In combination with the dataflow scheduler, it is ensured
that this instruction is really scheduler only after all uses
of the variable has been finished.

diffs (truncated from 319 to 300 lines):

diff --git a/monetdb5/optimizer/opt_dataflow.c 
--- a/monetdb5/optimizer/opt_dataflow.c
+++ b/monetdb5/optimizer/opt_dataflow.c
@@ -40,7 +40,8 @@ simpleFlow(InstrPtr *old, int start, int
        InstrPtr p = NULL, q;
        /* skip simple first */
-       for( ; simple && start < last; start++)  {
+       for( ; simple && start < last; start++)  
+       if ( old[start] ) {
                p= old[start];
                simple = getModuleId(p) == calcRef || getModuleId(p) == 
mtimeRef || getModuleId(p) == strRef || getModuleId(p)== mmathRef;
@@ -55,8 +56,8 @@ simpleFlow(InstrPtr *old, int start, int
                                        simple= TRUE;
                        if( !simple)
                                return 0;
-                       p = q;
+               p = q;
        return 1;
@@ -96,27 +97,12 @@ dflowAssignTest(Lifespan span, InstrPtr 
        return 0;
-static int
-dflowUpdateTest(Lifespan span, InstrPtr p, int i)

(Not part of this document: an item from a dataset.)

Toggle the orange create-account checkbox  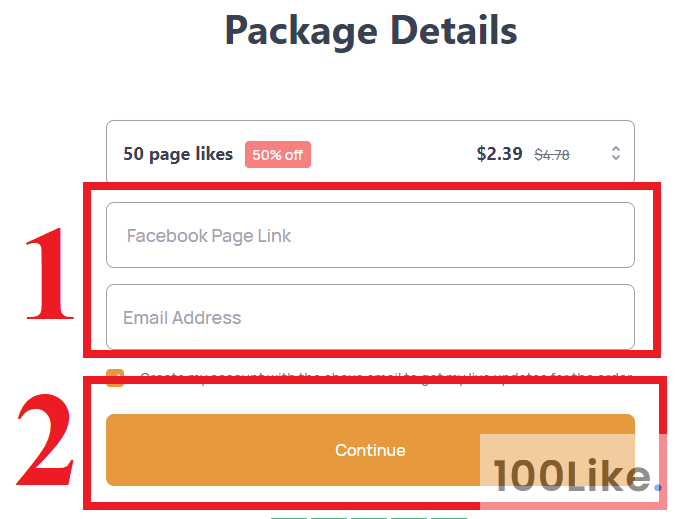point(115,376)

-       /* Updates are permitted if it is a unique update on 
-        * a BAT created in the context of this block
-        * As far as we know, no SQL nor MAL test re-uses the
-        * target BAT to insert again and subsequently calls dataflow.

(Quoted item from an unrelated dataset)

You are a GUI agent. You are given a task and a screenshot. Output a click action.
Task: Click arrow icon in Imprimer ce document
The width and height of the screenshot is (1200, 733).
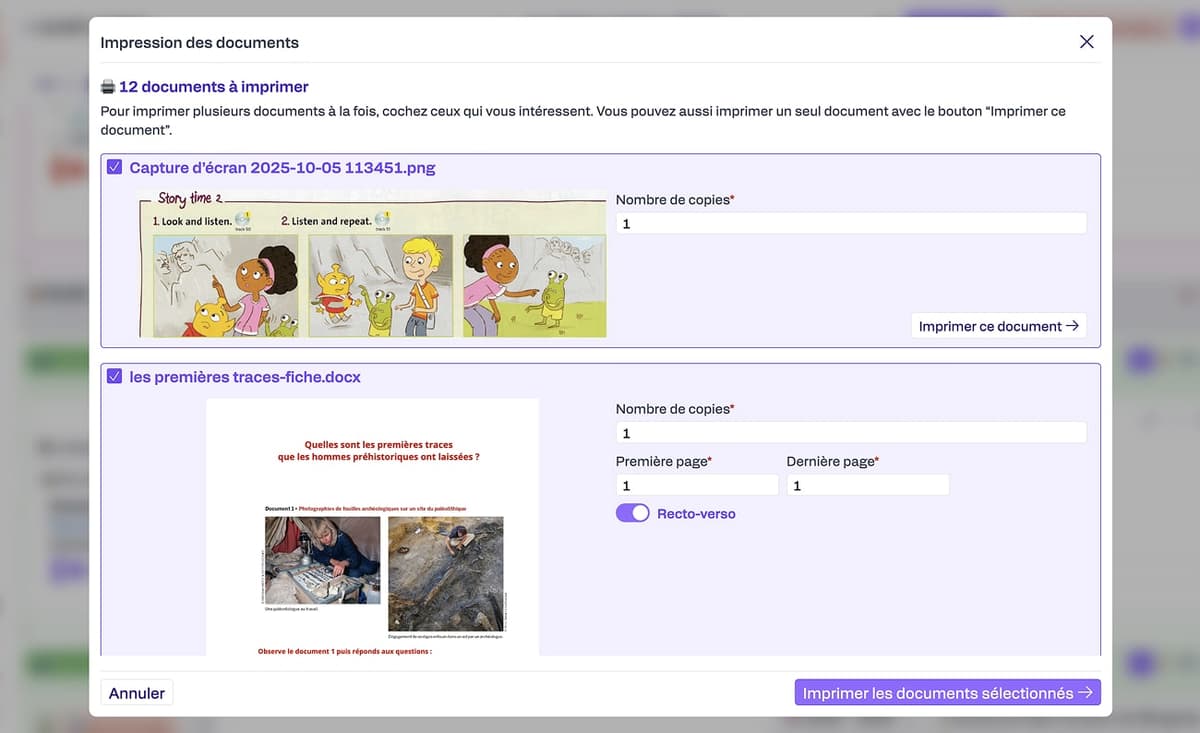click(x=1073, y=326)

-        * In MAL scripts, they still can occur.
-       */
-       (void) span;
-       (void) i;
-       if ( getModuleId(p) == batRef  &&
-          (getFunctionId(p) == insertRef ||
-               getFunctionId(p) == inplaceRef ||
-               getFunctionId(p) == appendRef ||
-               getFunctionId(p) == updateRef ||
-               getFunctionId(p) == replaceRef ||
-               getFunctionId(p) == deleteRef ) )
-                       return FALSE;/* always */
-       return FALSE;
+/* Updates are permitted if it is a unique update on 
+ * a BAT created in the context of this block
+ * As far as we know, no SQL nor MAL test re-uses the
+ * target BAT to insert again and subsequently calls dataflow.
+ * In MAL scripts, they still can occur.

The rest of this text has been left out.